• Work to be completed:
Arrange the lines starting with the one that contains "Select the 'Nursing" and going on through the one that contains "Pick the 'Durable" as a numbered list, leaving out blank lines.

[Items listed in a dataset]
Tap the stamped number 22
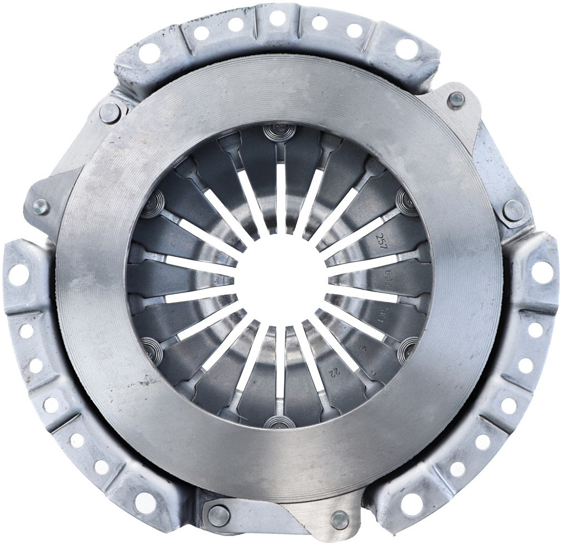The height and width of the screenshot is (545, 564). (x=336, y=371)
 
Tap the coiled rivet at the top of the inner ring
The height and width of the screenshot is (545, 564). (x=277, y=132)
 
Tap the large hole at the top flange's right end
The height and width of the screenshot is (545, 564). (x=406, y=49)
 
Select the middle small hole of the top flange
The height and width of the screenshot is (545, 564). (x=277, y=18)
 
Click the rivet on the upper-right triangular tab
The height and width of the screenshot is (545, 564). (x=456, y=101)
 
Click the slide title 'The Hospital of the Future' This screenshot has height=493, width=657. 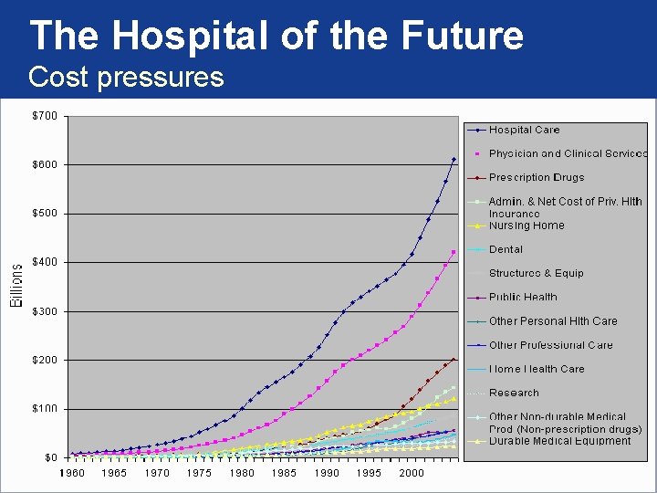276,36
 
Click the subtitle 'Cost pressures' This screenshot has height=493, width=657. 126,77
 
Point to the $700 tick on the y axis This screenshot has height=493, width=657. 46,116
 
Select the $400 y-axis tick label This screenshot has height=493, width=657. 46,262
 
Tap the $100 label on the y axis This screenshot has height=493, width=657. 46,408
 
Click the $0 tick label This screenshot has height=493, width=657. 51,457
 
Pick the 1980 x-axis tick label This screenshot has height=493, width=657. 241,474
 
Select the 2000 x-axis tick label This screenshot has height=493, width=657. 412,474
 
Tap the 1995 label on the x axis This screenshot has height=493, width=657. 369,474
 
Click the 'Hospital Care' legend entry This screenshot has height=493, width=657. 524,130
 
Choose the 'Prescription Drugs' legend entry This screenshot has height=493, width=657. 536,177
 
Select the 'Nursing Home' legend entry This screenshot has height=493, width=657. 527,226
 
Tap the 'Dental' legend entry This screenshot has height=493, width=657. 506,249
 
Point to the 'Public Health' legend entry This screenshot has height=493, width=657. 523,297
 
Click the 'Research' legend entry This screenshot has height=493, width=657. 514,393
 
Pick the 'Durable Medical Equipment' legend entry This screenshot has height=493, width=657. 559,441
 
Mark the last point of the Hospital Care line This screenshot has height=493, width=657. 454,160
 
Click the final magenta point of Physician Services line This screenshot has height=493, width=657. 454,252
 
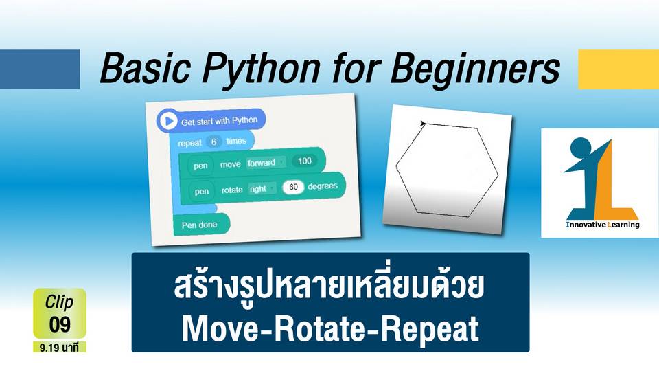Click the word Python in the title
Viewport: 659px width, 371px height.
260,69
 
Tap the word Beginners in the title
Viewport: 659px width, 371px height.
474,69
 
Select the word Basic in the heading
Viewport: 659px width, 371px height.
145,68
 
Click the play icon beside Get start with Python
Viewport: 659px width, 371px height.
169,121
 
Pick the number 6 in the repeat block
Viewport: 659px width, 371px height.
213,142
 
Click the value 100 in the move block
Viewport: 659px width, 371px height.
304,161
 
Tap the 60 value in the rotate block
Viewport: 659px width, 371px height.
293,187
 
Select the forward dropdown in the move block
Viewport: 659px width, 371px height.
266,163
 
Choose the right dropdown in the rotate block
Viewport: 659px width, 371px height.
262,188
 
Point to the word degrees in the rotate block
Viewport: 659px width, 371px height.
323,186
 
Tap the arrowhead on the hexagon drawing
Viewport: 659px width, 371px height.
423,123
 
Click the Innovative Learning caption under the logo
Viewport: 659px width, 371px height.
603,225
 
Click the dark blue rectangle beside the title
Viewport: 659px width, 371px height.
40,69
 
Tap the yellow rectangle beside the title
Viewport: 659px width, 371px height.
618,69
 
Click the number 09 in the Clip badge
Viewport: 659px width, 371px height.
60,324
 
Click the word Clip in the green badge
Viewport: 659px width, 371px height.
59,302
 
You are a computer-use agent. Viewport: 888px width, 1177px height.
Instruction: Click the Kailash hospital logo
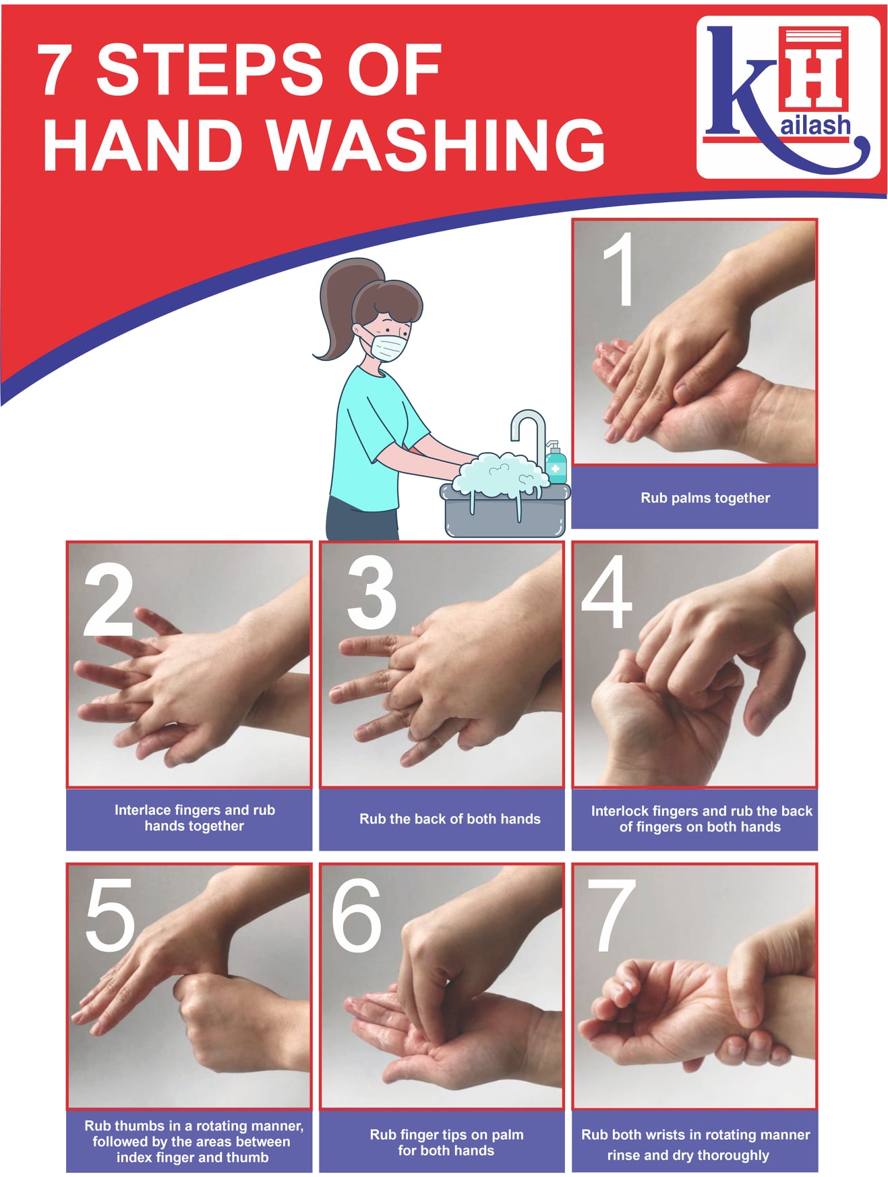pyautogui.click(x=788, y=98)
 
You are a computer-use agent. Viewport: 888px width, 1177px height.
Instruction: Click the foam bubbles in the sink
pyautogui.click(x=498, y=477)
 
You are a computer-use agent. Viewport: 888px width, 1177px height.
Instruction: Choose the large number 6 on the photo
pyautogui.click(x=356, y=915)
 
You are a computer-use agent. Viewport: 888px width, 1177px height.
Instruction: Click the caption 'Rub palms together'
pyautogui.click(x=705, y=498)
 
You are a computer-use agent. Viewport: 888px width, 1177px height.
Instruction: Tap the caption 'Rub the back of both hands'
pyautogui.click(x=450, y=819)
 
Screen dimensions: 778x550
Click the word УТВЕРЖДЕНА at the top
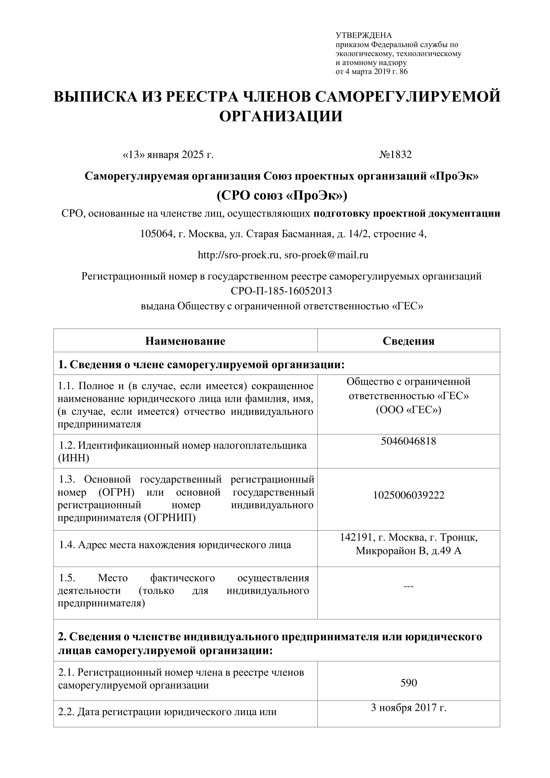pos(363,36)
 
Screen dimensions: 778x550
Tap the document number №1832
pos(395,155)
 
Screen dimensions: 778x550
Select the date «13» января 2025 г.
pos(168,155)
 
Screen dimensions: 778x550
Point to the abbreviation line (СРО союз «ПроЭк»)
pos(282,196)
==
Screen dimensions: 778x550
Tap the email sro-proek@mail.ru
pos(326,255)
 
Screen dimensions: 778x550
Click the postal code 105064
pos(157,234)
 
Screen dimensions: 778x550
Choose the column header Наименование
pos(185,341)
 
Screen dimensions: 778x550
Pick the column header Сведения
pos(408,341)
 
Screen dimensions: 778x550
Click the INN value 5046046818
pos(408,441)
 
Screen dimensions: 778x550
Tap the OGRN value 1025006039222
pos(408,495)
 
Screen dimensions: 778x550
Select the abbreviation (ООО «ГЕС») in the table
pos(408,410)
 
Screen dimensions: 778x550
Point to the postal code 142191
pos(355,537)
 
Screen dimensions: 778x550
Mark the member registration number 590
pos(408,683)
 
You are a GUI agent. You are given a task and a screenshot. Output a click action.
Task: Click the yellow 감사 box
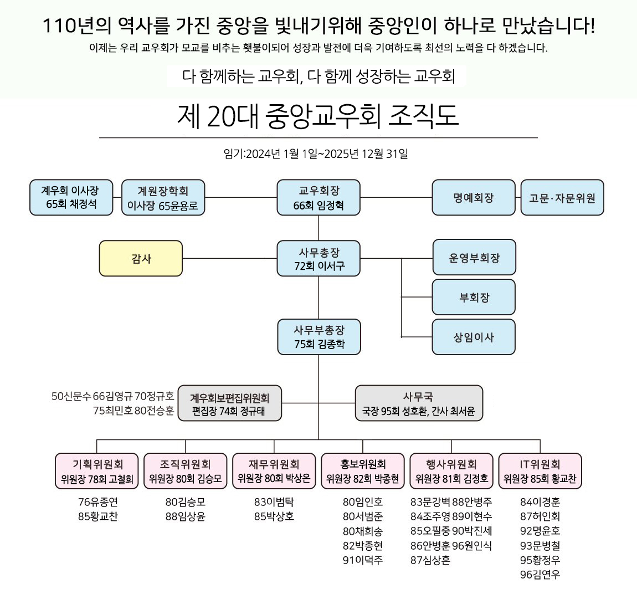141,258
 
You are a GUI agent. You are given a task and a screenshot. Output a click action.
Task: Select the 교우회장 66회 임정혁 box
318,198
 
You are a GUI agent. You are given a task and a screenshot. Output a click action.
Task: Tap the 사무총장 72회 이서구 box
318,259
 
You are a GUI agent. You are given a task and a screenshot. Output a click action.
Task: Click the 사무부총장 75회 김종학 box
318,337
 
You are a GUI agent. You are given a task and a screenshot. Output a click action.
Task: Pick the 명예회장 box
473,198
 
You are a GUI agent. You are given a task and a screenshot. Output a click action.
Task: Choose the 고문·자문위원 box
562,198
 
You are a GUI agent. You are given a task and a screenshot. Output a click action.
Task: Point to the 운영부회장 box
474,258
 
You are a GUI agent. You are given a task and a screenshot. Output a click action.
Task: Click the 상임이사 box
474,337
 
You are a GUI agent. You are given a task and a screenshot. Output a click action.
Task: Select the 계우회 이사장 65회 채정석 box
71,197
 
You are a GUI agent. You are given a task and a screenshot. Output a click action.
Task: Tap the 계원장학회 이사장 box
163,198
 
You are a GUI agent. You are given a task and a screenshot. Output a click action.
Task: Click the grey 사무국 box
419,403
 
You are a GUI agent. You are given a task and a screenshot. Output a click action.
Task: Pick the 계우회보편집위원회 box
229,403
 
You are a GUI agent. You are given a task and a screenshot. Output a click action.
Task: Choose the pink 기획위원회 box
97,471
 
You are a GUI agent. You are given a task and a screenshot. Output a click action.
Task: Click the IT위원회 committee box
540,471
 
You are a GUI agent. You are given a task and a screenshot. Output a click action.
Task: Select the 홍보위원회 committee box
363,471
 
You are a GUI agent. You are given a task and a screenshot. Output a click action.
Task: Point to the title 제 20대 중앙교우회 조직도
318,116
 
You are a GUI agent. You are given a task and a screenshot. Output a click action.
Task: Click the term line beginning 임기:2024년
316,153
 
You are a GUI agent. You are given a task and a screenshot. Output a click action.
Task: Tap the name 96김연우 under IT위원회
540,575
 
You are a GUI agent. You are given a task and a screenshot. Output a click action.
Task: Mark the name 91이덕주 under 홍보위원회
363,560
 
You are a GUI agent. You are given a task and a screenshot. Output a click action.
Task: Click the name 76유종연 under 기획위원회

• Answer:
1. Select the 'Nursing Home' legend entry This screenshot has height=493, width=657. 527,226
2. Tap the 'Dental' legend entry This screenshot has height=493, width=657. 506,249
3. Point to the 'Public Health' legend entry This screenshot has height=493, width=657. 523,297
4. Click the 'Research' legend entry This screenshot has height=493, width=657. 514,393
5. Pick the 'Durable Medical Equipment' legend entry This screenshot has height=493, width=657. 559,441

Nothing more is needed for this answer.